2. The reporting person directly or indirectly owns equity interest in Parent. The reporting person disclaims beneficial ownership of the securities reported herein except to the extent of his pecuniary interest therein.
3. An "Operating Subsidiaries Unit" refers to a unit consisting of one Class B unit ("Class B Units") of each of Realty Capital Securities, LLC, RCS Advisory Services, LLC and American National Stock Transfer, LLC (together, the "Operating Subsidiaries").
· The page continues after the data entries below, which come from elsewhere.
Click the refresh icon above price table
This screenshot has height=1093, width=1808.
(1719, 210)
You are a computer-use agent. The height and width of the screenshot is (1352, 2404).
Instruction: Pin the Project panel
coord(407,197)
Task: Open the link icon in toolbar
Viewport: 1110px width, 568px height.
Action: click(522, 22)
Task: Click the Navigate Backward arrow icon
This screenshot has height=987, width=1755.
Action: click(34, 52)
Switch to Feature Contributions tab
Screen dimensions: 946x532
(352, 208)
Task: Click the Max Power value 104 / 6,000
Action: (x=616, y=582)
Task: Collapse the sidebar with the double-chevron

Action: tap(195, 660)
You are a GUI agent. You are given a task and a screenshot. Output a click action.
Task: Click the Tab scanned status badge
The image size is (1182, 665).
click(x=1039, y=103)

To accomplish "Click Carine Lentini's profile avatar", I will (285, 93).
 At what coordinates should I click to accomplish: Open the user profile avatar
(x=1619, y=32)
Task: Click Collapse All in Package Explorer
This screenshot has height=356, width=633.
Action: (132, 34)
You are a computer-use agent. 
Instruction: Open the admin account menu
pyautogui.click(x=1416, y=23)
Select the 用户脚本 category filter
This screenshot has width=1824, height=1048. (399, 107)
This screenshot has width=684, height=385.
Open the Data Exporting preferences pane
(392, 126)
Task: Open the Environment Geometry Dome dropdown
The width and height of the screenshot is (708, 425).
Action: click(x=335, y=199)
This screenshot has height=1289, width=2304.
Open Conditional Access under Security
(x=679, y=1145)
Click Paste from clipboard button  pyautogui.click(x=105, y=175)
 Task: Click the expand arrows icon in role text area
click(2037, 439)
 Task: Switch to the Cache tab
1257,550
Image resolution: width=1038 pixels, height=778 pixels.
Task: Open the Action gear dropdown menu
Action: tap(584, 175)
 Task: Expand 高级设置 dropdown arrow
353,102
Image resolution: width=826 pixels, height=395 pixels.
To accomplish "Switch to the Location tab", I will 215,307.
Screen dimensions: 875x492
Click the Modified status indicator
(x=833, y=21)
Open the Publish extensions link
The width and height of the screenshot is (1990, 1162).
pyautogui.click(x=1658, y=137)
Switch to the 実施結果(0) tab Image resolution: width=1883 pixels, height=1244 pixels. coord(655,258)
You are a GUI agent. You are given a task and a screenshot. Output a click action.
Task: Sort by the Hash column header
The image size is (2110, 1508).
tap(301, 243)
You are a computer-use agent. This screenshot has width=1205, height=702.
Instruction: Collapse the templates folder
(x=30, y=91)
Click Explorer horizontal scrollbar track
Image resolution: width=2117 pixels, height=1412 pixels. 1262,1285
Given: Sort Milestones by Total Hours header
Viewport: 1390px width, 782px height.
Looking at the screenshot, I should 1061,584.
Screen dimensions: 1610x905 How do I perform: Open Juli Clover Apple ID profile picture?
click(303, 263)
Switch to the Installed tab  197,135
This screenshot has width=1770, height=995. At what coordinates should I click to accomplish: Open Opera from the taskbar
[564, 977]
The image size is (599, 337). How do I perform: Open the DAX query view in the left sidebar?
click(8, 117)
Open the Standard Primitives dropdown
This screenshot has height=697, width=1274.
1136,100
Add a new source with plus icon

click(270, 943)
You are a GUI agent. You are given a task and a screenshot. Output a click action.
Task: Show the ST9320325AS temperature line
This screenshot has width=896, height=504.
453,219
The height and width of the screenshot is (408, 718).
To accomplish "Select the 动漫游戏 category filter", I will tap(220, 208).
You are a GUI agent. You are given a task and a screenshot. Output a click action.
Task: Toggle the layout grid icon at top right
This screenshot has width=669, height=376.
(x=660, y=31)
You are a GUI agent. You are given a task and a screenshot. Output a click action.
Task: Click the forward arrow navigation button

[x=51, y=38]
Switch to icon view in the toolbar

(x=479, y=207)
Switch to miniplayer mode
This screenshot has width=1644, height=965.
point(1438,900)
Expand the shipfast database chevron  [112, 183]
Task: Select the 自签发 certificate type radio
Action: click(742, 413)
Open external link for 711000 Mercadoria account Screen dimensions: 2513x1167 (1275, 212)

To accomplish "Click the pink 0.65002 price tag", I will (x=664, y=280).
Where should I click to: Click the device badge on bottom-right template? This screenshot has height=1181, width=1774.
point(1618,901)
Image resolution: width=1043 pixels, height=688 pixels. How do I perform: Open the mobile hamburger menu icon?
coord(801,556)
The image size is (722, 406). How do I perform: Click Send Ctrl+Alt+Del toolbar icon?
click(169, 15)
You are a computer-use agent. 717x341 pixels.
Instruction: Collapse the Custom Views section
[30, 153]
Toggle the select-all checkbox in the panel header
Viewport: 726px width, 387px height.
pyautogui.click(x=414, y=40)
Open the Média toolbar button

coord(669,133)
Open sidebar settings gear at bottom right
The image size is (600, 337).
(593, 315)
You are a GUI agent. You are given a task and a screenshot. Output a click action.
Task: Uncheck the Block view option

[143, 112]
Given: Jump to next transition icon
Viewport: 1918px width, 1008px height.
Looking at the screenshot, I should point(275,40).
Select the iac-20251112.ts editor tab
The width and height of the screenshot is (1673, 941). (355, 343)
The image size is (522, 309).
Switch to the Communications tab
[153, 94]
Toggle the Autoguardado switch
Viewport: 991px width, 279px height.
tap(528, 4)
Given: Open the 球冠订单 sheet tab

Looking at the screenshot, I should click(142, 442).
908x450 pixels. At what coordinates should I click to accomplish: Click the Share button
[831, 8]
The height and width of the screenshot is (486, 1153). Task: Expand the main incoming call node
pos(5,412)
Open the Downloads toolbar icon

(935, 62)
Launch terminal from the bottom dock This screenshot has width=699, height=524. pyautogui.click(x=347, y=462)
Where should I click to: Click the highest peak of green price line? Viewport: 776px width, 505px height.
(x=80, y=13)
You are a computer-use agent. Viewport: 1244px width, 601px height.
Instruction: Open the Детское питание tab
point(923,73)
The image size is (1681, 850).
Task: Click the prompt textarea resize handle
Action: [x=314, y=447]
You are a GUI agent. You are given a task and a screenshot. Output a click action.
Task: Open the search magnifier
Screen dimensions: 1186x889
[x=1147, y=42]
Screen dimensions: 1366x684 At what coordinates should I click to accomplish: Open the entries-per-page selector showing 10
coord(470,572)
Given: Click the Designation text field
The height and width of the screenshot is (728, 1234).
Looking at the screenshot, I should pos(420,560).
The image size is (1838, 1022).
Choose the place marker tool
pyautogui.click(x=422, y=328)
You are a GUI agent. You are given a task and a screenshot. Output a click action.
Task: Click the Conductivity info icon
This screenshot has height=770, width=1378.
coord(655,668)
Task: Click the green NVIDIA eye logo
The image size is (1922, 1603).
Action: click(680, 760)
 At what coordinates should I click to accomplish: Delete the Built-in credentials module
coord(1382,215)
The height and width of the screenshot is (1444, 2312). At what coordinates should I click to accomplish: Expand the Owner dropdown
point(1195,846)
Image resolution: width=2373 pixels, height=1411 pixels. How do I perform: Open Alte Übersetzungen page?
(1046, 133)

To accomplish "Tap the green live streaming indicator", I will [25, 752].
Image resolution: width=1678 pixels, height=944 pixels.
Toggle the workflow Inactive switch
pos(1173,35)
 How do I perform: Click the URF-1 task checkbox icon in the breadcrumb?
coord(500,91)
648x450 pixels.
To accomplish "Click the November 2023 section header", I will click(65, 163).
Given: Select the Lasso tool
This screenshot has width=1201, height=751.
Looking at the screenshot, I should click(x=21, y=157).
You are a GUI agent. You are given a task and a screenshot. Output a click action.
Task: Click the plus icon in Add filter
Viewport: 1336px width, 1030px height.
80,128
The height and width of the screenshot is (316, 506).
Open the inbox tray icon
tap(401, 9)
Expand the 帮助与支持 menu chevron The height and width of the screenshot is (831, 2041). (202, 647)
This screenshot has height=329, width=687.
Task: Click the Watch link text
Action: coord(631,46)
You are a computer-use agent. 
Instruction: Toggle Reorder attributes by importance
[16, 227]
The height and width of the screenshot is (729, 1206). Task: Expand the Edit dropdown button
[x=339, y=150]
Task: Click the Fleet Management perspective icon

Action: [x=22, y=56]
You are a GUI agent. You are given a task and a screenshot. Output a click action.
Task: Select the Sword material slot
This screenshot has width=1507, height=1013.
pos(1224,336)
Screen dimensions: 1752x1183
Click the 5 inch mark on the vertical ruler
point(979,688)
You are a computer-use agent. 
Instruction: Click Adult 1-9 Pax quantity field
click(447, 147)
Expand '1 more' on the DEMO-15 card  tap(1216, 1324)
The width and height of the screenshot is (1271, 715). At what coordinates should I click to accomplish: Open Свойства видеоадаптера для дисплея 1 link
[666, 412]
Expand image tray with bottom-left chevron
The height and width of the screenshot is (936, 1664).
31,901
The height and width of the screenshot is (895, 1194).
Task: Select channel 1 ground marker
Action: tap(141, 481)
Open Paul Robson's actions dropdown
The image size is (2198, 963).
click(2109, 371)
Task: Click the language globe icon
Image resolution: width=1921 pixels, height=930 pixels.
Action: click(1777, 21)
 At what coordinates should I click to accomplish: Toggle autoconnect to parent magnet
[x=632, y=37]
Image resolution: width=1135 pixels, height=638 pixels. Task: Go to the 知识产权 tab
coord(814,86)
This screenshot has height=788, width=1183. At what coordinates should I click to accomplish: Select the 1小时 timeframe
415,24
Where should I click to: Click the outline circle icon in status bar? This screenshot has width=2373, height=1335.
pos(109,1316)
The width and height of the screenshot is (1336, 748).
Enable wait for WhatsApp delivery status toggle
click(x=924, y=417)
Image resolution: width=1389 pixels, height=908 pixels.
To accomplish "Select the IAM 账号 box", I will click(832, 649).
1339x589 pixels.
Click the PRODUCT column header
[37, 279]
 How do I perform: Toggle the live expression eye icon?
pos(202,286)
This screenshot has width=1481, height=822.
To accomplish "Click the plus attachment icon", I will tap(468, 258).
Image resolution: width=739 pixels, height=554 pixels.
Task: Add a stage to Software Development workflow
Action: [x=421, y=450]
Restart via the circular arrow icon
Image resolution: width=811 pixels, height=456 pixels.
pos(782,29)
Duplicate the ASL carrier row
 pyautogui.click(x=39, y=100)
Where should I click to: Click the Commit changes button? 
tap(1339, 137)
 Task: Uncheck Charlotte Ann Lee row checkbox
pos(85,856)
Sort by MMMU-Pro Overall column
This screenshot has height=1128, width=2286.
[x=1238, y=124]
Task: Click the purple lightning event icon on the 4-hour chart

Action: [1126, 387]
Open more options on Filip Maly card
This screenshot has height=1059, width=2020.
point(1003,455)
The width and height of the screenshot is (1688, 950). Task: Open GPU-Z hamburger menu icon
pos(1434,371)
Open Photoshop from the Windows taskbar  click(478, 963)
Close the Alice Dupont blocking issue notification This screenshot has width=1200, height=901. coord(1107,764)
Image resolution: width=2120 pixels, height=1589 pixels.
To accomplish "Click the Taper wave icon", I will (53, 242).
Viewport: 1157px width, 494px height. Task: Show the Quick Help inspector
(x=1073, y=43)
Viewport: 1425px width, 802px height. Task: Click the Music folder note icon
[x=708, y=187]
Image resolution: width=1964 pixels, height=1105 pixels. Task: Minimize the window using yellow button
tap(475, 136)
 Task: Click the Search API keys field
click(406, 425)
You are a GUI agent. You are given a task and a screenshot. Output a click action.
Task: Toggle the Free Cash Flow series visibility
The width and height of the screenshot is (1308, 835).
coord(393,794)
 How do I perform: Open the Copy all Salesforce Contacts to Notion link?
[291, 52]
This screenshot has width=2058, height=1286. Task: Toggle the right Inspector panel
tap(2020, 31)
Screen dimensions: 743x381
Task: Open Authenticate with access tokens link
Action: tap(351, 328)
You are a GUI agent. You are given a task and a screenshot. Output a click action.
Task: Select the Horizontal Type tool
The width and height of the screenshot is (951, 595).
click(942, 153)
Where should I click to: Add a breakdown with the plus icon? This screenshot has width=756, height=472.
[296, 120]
Pursuant to the Exchange Agreement, dated June 10, 2013, between Parent and RCAP (the "Exchange Agreement"), Parent has the right, from time to time, to exchange its Operating Subsidiaries Units for shares of RCAP's Class A common stock, par value $0.001 per share (the "Class A Common Stock") on a one-for-one basis, subject to customary conversion rate adjustments for stock splits, stock dividends and reclassifications and other similar transactions. When an Operating Subsidiaries Unit is exchanged for a share of Class A Common Stock under the Exchange Agreement, the corresponding share of Class B Common Stock will be cancelled.
4. Pursuant to (i) the Second Amended and Restated Limited Liability Company Agreement of Realty Capital Securities, (ii) the Amended and Restated Limited Liability Company Agreement of RCS Advisory, and (iii) the Amended and Restated Limited Liability Company Agreement of ANST, each dated June 10, 2013, each respective Operating Subsidiary issued to Parent 24,000,000 of its Class B Units.
/s/ William M. Kahane 06/10/2013
** Signature of Reporting Person Date
Reminder: Report on a separate line for each class of securities beneficially owned directly or indirectly.
* If the form is filed by more than one reporting person, see Instruction 4 (b)(v).
** Intentional misstatements or omissions of facts constitute Federal Criminal Violations See 18 U.S.C. 1001 and 15 U.S.C. 78ff(a).
Note: File three copies of this Form, one of which must be manually signed. If space is insufficient, see Instruction 6 for procedure.
Persons who respond to the collection of information contained in this form are not required to respond unless the form displays a currently valid OMB Number.